A question this text left me with was, what is the difference between antiviolence/nonviolence?
I think it's such an important political distinction to think about. It reminded me of Arundhuti Roy's argument, "If you're an adivasi[tribal Indian] living in a forest village and 800 CRP [Central Reserve Police] come and surround your village and start burning it, what are you supposed to do? Are you supposed to go on hunger strike? Can the hungry go on a hunger strike? Non-violence is a piece of theatre. You need an audience. What can you do when you have no audience? People have the right to resist annihilation." (6/5/2011, http://www.guardian.co.uk/books/2011/jun/05/arundhati-roy-keep-destabilised-danger)

Saturday, June 1, 2013

"'Under Western Eyes' Revisited: Feminist Solidarity through Anticapitalist Struggles", Mohanty

I really appreciated this work by Chandra Mohanty, in part because she revisited a piece of work in a way that made me think of the ethics of writing. In what I umbrella as q/woc feminist text, text is not "dead" in the sense that is published, and then considered finished or complete. I think of text as an active process, so that text is alive and can be revisited, or can change meaning. Partially, I think this of this evolutionary reading of text comes from woc feminisms because so often woc feminist text emerges from a point of experience, or embodied knowledge. These sorts of embodied epistemologies are always in flux because the body, too, is always a site which is in flux and relational to its environment. For this reason, I see so much of Audre Lorde's poetic as theory, and as text that is "alive", fluid and changing with multiple expressions of meaning or significance. So as Mohanty begins her work speaking from a place of individual and personal experience within a larger academic and public politic, she revisits her text in a way that embodies a feminist praxis and a feminist epistemology about our "work" or "text".
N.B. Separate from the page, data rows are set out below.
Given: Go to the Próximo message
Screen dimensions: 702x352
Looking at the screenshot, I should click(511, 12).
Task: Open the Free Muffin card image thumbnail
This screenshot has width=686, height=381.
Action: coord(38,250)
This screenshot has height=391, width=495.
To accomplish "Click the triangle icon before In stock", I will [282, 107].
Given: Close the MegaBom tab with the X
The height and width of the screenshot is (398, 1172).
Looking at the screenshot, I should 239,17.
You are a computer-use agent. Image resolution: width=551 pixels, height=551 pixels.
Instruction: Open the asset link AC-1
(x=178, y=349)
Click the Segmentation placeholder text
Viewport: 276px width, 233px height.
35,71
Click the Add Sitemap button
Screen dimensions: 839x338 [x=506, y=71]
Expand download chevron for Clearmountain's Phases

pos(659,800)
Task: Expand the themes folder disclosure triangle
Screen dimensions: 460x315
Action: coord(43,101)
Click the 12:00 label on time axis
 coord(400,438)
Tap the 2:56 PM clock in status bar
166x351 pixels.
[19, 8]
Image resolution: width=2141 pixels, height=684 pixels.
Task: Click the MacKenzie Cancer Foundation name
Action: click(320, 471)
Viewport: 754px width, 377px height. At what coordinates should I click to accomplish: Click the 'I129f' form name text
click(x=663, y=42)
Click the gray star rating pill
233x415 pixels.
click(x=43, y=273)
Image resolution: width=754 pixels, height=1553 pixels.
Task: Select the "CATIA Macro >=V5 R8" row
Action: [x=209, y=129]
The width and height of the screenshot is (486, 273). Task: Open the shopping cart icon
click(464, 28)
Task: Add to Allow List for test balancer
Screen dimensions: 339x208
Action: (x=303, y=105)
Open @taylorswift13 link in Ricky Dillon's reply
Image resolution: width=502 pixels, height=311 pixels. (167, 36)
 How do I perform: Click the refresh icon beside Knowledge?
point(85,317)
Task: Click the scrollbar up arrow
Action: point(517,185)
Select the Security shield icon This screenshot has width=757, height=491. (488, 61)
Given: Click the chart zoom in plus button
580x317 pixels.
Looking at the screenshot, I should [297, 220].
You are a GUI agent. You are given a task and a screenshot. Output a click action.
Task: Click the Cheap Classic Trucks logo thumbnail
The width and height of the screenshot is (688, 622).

In decolonizing feminist scholarship, she critiqued universalizing methodologies, referencing Mie's study of lacemakers in Narsapur as an example of a multilayered analysis to reveal how a feminist work can be particular and universally significant. Also, as Mohanty reiterates, it's important that Mie's work also had a materialist analysis, which connected it to circuits of capital and different vulnerabilities to life/death circumstances (Ruth Wilson Gilmore).

This connects to my current project because I was struggling with defining an indigenous model of Kashmir as particular to its historical context and material occupation, but also universally significant to various decolonizing projects. I think Mohanty's work gives me a vocabulary and reference point to bring up this point within my research (under "ethical considerations").

Mohanty also explained how the politics of capitalism and globalization have become the more urgent focus point of a feminist struggle. I think this is particularly important when writing on "decolonizing" feminist methodologies. It's important and necessary to question what "decolonizing" means within the academic setting, especially within the privatizing public space of the university -- how it is ironic / but also crucial to teach a decolonial syllabi but also being transparent about how the university is a locust of privatizing capitalist power.